9 tech timesavers for office managers

Office managers are constantly pressed for time and looking for time-management answers. The sad fact is, most timesaving “secrets” are the best practices you’ve been hearing about since the advent of paper clips.

The trick is, you have to try them out to discover whether they match your work style. And then you have to stick with them to gain the benefits.

Here are 9 timesaving tech tips recommended by office managers:

1. Use the “standby” or “hibernate” feature on your PC instead of shutting it down when you step away for a short time. You’ll be able to resume your work much faster than from a cold start.

2. Find urgent computer files faster by starting file names with numbers. That ensures that the system will list them first among your files.

3. Become a hero to staff members who know only the basic functions of your voice-mail system and other machines by learning the shortcuts and most useful—and underused—features, and then teaching them.

4. Create a simple checklist for common tasks, such as preparing your boss for a business trip. You’ll run through the preparations faster and will be less likely to forget a step, even when you don’t look at the list.

5. Check out faster by using online vendors who store your payment information. Sheetz convenience stores now accept MasterCard PayPass, cards with radio chips that complete transactions when the user simply taps it on a terminal. For sales less than $25, customers don’t have to sign a receipt.

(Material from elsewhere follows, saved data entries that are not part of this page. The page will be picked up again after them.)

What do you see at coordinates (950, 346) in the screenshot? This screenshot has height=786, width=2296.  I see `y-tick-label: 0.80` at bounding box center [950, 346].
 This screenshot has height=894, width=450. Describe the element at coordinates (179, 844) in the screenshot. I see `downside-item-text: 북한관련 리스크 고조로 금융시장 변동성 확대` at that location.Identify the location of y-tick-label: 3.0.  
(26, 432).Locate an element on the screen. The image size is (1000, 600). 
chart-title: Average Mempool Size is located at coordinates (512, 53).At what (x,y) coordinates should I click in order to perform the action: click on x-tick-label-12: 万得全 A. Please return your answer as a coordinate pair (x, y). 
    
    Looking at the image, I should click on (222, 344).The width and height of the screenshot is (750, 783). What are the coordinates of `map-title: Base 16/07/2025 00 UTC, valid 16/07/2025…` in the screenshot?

6. Organize a boss’s overflowing inbox by setting up inbox folders labeled ACTION, FYI, READ and PERSONAL. File messages into the folders. Your boss can first review the ACTION folder, then work his way through the rest.

7. Put your browser on your taskbar. Right-click on the taskbar at the bottom of your screen, select Toolbars and Address. Type in the URL you want, and you’ll be able to open up that Web page with one tap on the new taskbar item.

8. Zoom back to the top of a long Web page by hitting the Home button above the arrow keys on your keyboard.

9. Build a cheat sheet. Briefly list the highlights at the front of a hefty file, so someone viewing the contents for the first time can come up to speed quickly.